The data:

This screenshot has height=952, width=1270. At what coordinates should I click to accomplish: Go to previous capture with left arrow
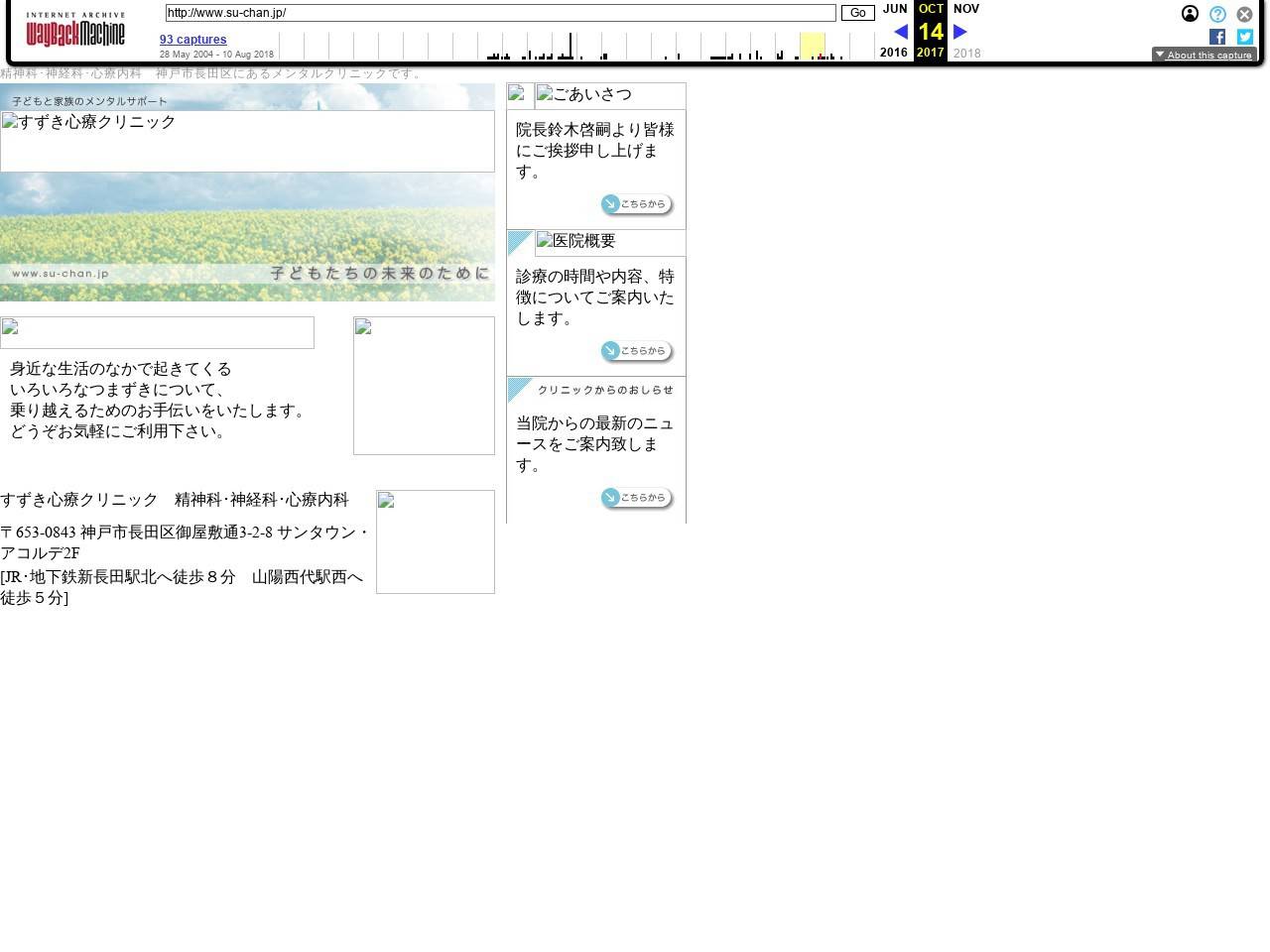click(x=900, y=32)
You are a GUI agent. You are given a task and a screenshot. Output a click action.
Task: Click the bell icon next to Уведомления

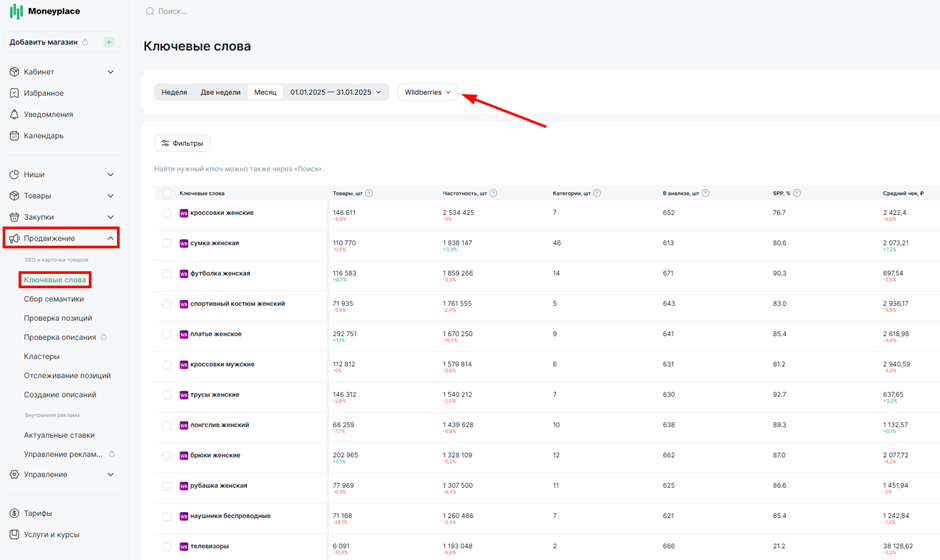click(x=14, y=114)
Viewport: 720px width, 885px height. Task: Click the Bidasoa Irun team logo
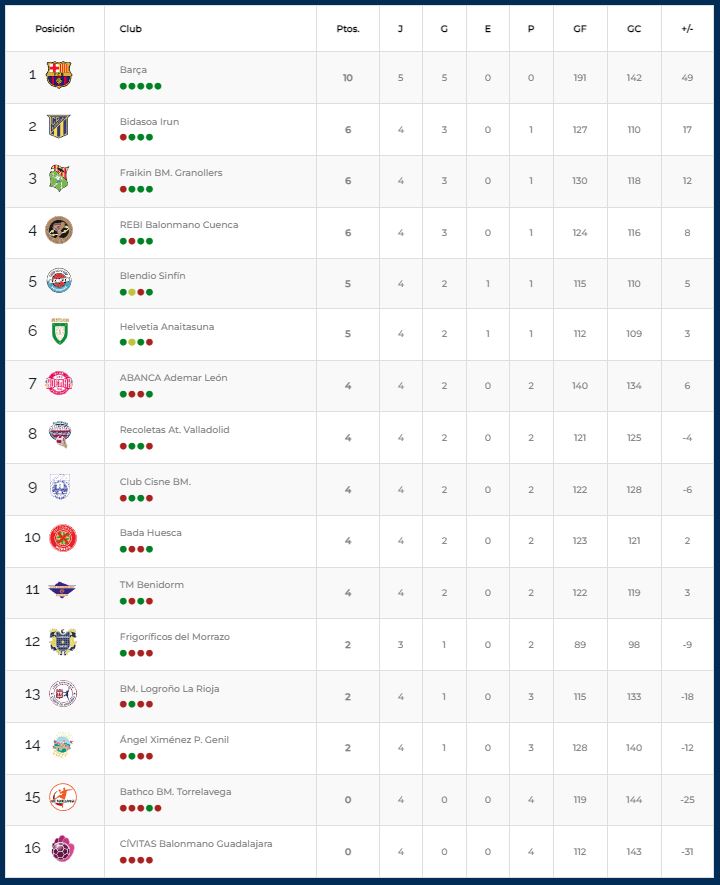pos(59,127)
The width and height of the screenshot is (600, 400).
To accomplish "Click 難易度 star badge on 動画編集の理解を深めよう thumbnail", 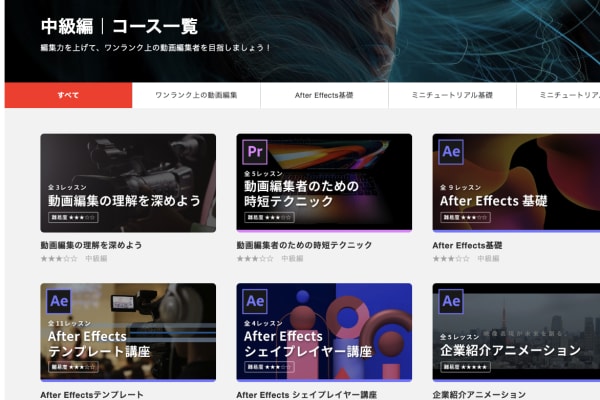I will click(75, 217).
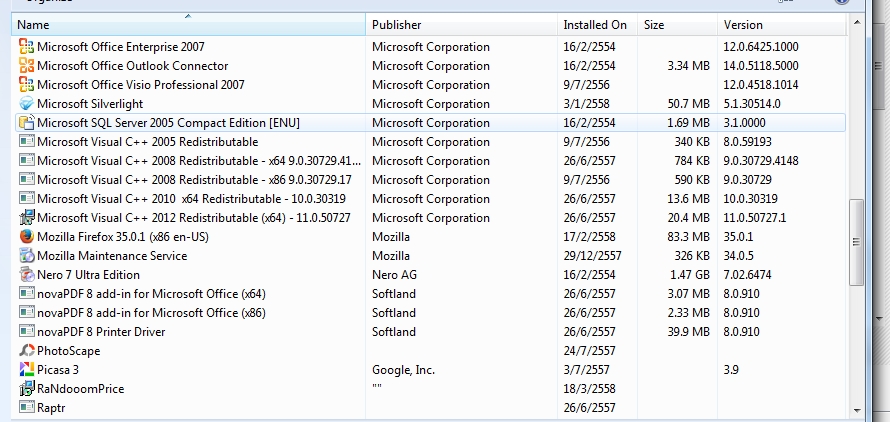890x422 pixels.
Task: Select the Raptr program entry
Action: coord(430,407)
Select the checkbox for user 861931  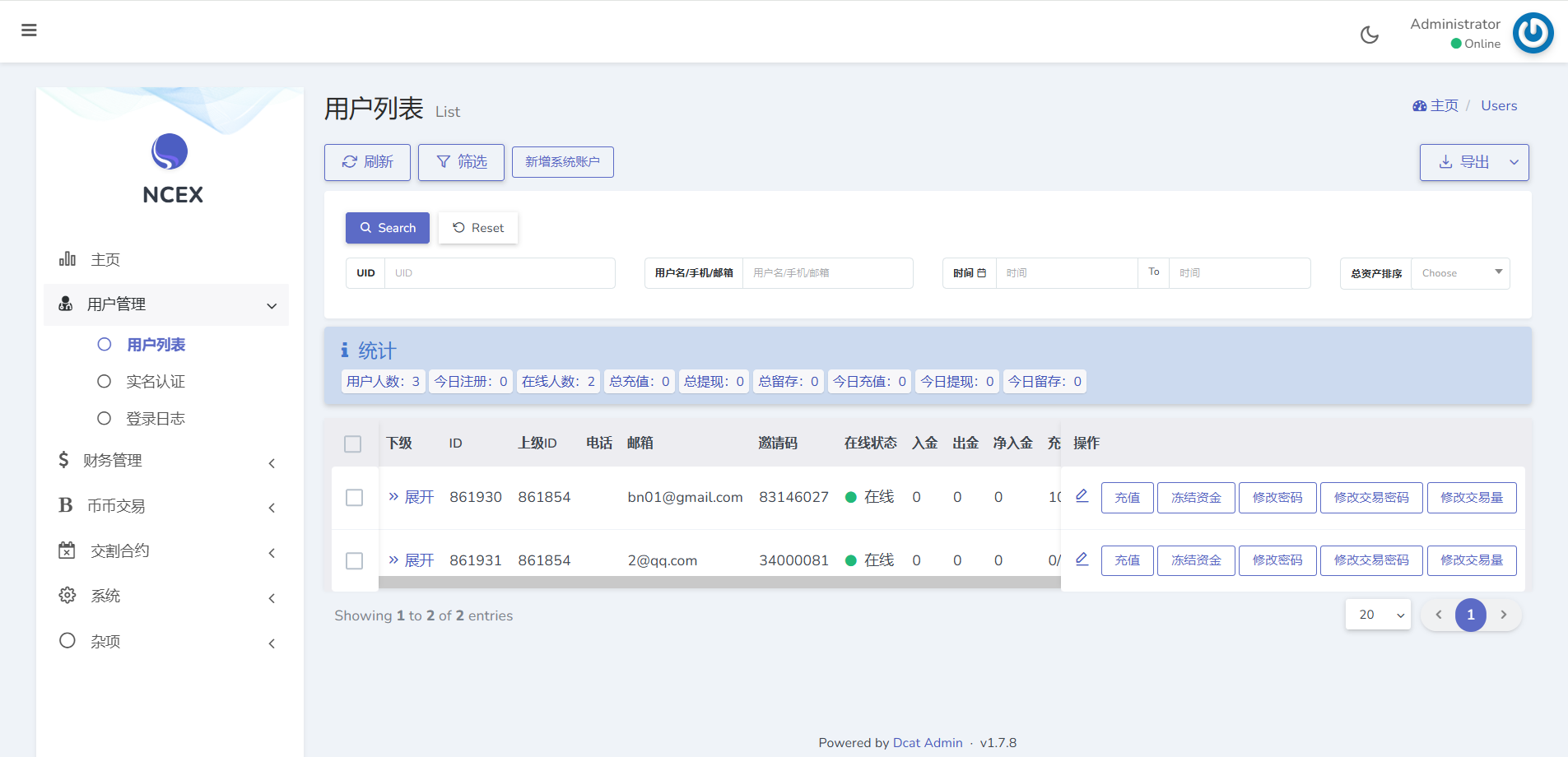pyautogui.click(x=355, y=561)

What is required:
Both ends included, copy word for word the lines from the top of the entries above through the line with "The width and". No pictures.

Answer area:
This screenshot has height=952, width=1270. At what coordinates should I click to accomplish: Go to previous capture with left arrow
click(x=900, y=32)
You are a GUI agent. You are given a task and a screenshot. Output a click action.
Task: Click the bell icon next to Уведомления

click(x=14, y=114)
Viewport: 720px width, 885px height. Task: Click the Bidasoa Irun team logo
pos(59,127)
The width and height of the screenshot is (600, 400).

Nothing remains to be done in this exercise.